++++ Dataset excerpts

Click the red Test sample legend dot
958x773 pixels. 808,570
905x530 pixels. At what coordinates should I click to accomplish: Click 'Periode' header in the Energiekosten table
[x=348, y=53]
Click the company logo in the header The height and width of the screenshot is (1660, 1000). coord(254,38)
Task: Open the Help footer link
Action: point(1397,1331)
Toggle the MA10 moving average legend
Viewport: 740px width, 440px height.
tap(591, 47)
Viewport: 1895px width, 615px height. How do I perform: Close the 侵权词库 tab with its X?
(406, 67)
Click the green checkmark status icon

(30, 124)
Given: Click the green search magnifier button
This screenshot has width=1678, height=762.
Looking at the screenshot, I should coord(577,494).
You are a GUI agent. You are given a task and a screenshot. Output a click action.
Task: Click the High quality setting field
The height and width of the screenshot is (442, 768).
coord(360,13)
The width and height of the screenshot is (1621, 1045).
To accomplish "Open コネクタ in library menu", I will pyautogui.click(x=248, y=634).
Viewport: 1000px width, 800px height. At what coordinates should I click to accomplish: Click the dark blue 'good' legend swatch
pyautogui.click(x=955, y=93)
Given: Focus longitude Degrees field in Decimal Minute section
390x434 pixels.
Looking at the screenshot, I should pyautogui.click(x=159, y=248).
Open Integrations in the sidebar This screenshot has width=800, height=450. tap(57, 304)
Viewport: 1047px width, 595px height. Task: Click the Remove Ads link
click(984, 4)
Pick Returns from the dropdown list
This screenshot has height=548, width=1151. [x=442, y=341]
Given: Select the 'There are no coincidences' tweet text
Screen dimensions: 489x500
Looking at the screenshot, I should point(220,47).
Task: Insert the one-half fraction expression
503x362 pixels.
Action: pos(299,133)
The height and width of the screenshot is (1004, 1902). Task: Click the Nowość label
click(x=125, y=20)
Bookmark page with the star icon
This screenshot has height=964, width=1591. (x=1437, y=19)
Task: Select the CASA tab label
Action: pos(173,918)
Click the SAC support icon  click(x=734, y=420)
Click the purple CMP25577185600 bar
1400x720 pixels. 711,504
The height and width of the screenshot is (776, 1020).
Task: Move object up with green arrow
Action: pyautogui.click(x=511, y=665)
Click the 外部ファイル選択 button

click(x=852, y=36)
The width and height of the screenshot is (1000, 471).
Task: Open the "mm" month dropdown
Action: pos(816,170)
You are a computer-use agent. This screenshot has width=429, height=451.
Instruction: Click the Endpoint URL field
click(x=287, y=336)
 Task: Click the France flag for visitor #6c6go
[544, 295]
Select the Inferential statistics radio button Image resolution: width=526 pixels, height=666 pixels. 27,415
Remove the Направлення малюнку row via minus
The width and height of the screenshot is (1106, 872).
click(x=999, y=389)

++++++++

**How to complete this task:** Using the exact wording, transcribe all the records above.

**Written answer:**
Click the red Test sample legend dot
958x773 pixels. 808,570
905x530 pixels. At what coordinates should I click to accomplish: Click 'Periode' header in the Energiekosten table
[x=348, y=53]
Click the company logo in the header The height and width of the screenshot is (1660, 1000). coord(254,38)
Task: Open the Help footer link
Action: point(1397,1331)
Toggle the MA10 moving average legend
Viewport: 740px width, 440px height.
tap(591, 47)
Viewport: 1895px width, 615px height. How do I perform: Close the 侵权词库 tab with its X?
(406, 67)
Click the green checkmark status icon

(30, 124)
Given: Click the green search magnifier button
This screenshot has width=1678, height=762.
Looking at the screenshot, I should coord(577,494).
You are a GUI agent. You are given a task and a screenshot. Output a click action.
Task: Click the High quality setting field
The height and width of the screenshot is (442, 768).
coord(360,13)
The width and height of the screenshot is (1621, 1045).
To accomplish "Open コネクタ in library menu", I will pyautogui.click(x=248, y=634).
Viewport: 1000px width, 800px height. At what coordinates should I click to accomplish: Click the dark blue 'good' legend swatch
pyautogui.click(x=955, y=93)
Given: Focus longitude Degrees field in Decimal Minute section
390x434 pixels.
Looking at the screenshot, I should pyautogui.click(x=159, y=248).
Open Integrations in the sidebar This screenshot has width=800, height=450. tap(57, 304)
Viewport: 1047px width, 595px height. Task: Click the Remove Ads link
click(984, 4)
Pick Returns from the dropdown list
This screenshot has height=548, width=1151. [x=442, y=341]
Given: Select the 'There are no coincidences' tweet text
Screen dimensions: 489x500
Looking at the screenshot, I should point(220,47).
Task: Insert the one-half fraction expression
503x362 pixels.
Action: pos(299,133)
The height and width of the screenshot is (1004, 1902). Task: Click the Nowość label
click(x=125, y=20)
Bookmark page with the star icon
This screenshot has height=964, width=1591. (x=1437, y=19)
Task: Select the CASA tab label
Action: pos(173,918)
Click the SAC support icon  click(x=734, y=420)
Click the purple CMP25577185600 bar
1400x720 pixels. 711,504
The height and width of the screenshot is (776, 1020).
Task: Move object up with green arrow
Action: pyautogui.click(x=511, y=665)
Click the 外部ファイル選択 button

click(x=852, y=36)
The width and height of the screenshot is (1000, 471).
Task: Open the "mm" month dropdown
Action: pos(816,170)
You are a computer-use agent. This screenshot has width=429, height=451.
Instruction: Click the Endpoint URL field
click(x=287, y=336)
 Task: Click the France flag for visitor #6c6go
[544, 295]
Select the Inferential statistics radio button Image resolution: width=526 pixels, height=666 pixels. 27,415
Remove the Направлення малюнку row via minus
The width and height of the screenshot is (1106, 872).
click(x=999, y=389)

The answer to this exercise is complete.